刹那にゆく季節 探偵奇談3
これはまずい、と伊吹は冷静さを失う後輩と先輩を前に焦る。
「もう三人で手ぇ繋いでいこ!?な?!もう手ぇつなご!!??」
「そ、そうしましょう!やべえ、こええ…!やばいっすよ絶対…!」
「大丈夫だから落ち着いて」
高木と、いつもは頼りがいのある瑞までも恐慌状態である。二人を何とか落ち着かせながら、伊吹はじりじりと進んでいく。頭にろうそくを灯した白装束の女のイメージが浮かんで離れない。あんなものに遭遇したら、と想像すると恐ろしすぎる。
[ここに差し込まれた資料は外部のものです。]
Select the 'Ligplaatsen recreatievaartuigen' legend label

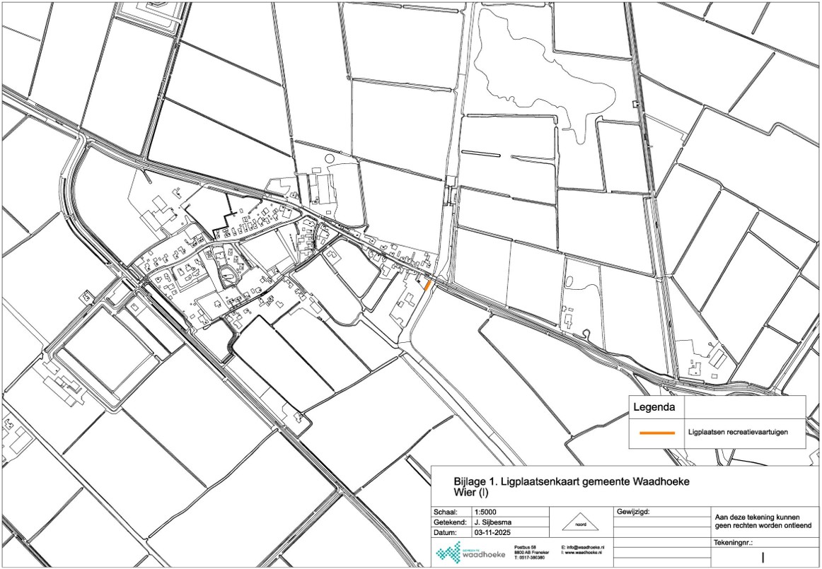pyautogui.click(x=738, y=432)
「俺まんなかがいい!俺まんなかがいい!横からなんか来たら死ぬ!」
「高木先輩落ちついて…!大丈夫ですから!」
「伊吹先輩!俺もまんなかがいい!高木先輩詰めて下さい!俺一年ですよ!?」
「いやだあ!!おまえら俺を守れ!!」
「なんだこの状況!最悪だよ!」
男三人でなんという肝試しだ。伊吹はこの面倒くさい二人を放り出して逃げ帰りたくなった。しかし自分の責任感の強さというか、ルールを破れないまじめさのようなものが祟り、とてもそんなことはできない伊吹なのだった。